_TAREFAS A FAZER_
(a) No relato de viagem, onde fica a cidade de Ituzaingó?
(b) Dê a continuação do relato de viagem, começando logo depois da última frase.

_TEXTO DE ESTUDO_
§ §
Euforia, exaustão e água. Muita água
Dia 12 – Após perrengues estradeiros em minha última ancoragem em solo uruguaio, enfim encostei na fronteira com a Argentina. Tratei com a imigração, a aduana e cruzei a enorme ponte internacional em direção a campos argentinos. A recepção do outro lado? Chuvarada.
Mapas descalibrados
Gritos de euforia após a fronteira, mesmo abaixo de chuva graúda. Em Gualeguaychú, das primeiras terras do outro lado, uma parada para repor as energias em uma – comumente provedora – lanchonete de posto de gasolina. Adiante, a descer pisos, me aproximei das bandas portenhas, ainda sem dormir.
Tratei logo de me dirigir à Ituzaingó, cidade localizada na província de Buenos Aires, à meia hora da capital. Ali, seria recebido na casa da anfitriã Julieta. Cheguei até ela através de uma prima, a Abilene, que já residiu na capital argentina e lá fizeram amizades. Um Couchsurfing por fora. Mantive contato com a Juli desde o Brasil até o momento de tocar a campainha da sua casa.
Em meio a estes caminhos, completei 2000 km de viagem, já no segundo país do circuito. Mais uma vez, pleno e maravilhado pela disposição e especialmente grato pelas forças da pequena grande máquina por me trazer até aqui com segurança.
Sob cansaço intenso, o guia de mapas do Google me levou até o local desejado. Não, peraí. Desembarquei em Ituzaingó rua, já na capital, e não em Ituzaingó cidade, cerca de 30 km à oeste de Buenos Aires. Procura aqui, busca ali, carreguei o celular em uma pizzaria e aí, sim. Atinei que estava equivocado com os mapas. Joguei o percurso correto no Maps e enfim joguei âncoras na exata residência.
Embora íntegro ao final de um longo caminho, devo acrescentar o desmonte corpóreo de uma noite sem dormir. De um extenso trecho de estrada sem o devido descanso. Jogos insanos de sono sobre a moto. Paradas em acostamentos para retomar o fôlego e minimamente afiar a atenção. O que não mata, fortalece e ensina.
§ §
_DADOS MOSTRADOS_

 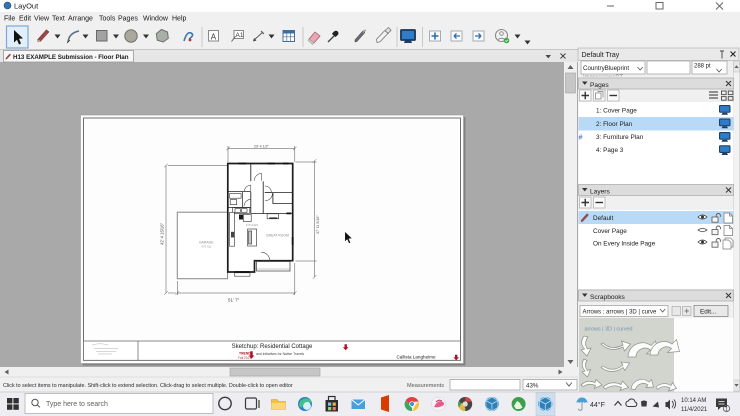 What do you see at coordinates (244, 358) in the screenshot?
I see `svg-text: Fall 2021` at bounding box center [244, 358].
§ §
_RESPOSTAS ESCRITAS_
(a) Na província de Buenos Aires, a meia hora da capital.

(b)
Bruno, solta minhas meias! Bruno…
Ao adentrar o pátio, toda boa recepção da dona Mabel, mamãe do pedaço, solícita e carinhosa como poucas; da Camila, a irmã mais nova, sagaz e talentosa fotógrafa; da Luci, amiga da família, afetuosa e nata comunicadora das bandas de Córdoba; e, por fim, da querida Julieta, com quem tratei pouso, amável e competente na arte da marcenaria. E o Bruno, claro, pastor-alemão de dois anos, enorme e cheio de energia, um travesso completo.
Com todas as roupas molhadas por conta da recepção chuvosa ao adentrar o país, quando enviado ao banho, dona Mabe logo tratou de consertar esse infortúnio. Trouxe camisetas, calções e até cuecas do armário de seu falecido marido. Um luto certa feita recente. Me peguei constrangido pela intromissão. Envergonhado, apesar da insistência – até mesmo para que ficasse com as peças de roupa. Coisa que, no final, ao partir, não tive coragem de levá-las comigo. Tamanha audácia de minha parte, imaginei.
No entanto, no exato momento em que minhas roupas eram postas na máquina, não poderia negar a vestimenta – de bom gosto e bem conservada, por sinal. Devidamente à mesa, as gurias até elogiaram o vestuário, ao me prepararem comida.
Dose de Yoga, magistral adormecer
Dona Mabe saiu de férias com amigas no mesmo dia, a descer caminho ao litoral de Mar del Plata. À noite, ainda sem dormir, me dirigi a uma aula de Yoga com a Juli. Minha estreia nestes campos. Novato em misticismos orientais, pouco mais adaptado aos movimentos corporais, dos quais, ao final, cheguei a pegar no sono, tamanho relaxamento. Mais tarde, janta coletiva com mais amigos das meninas, regada de arepas, nachos e suco de limão.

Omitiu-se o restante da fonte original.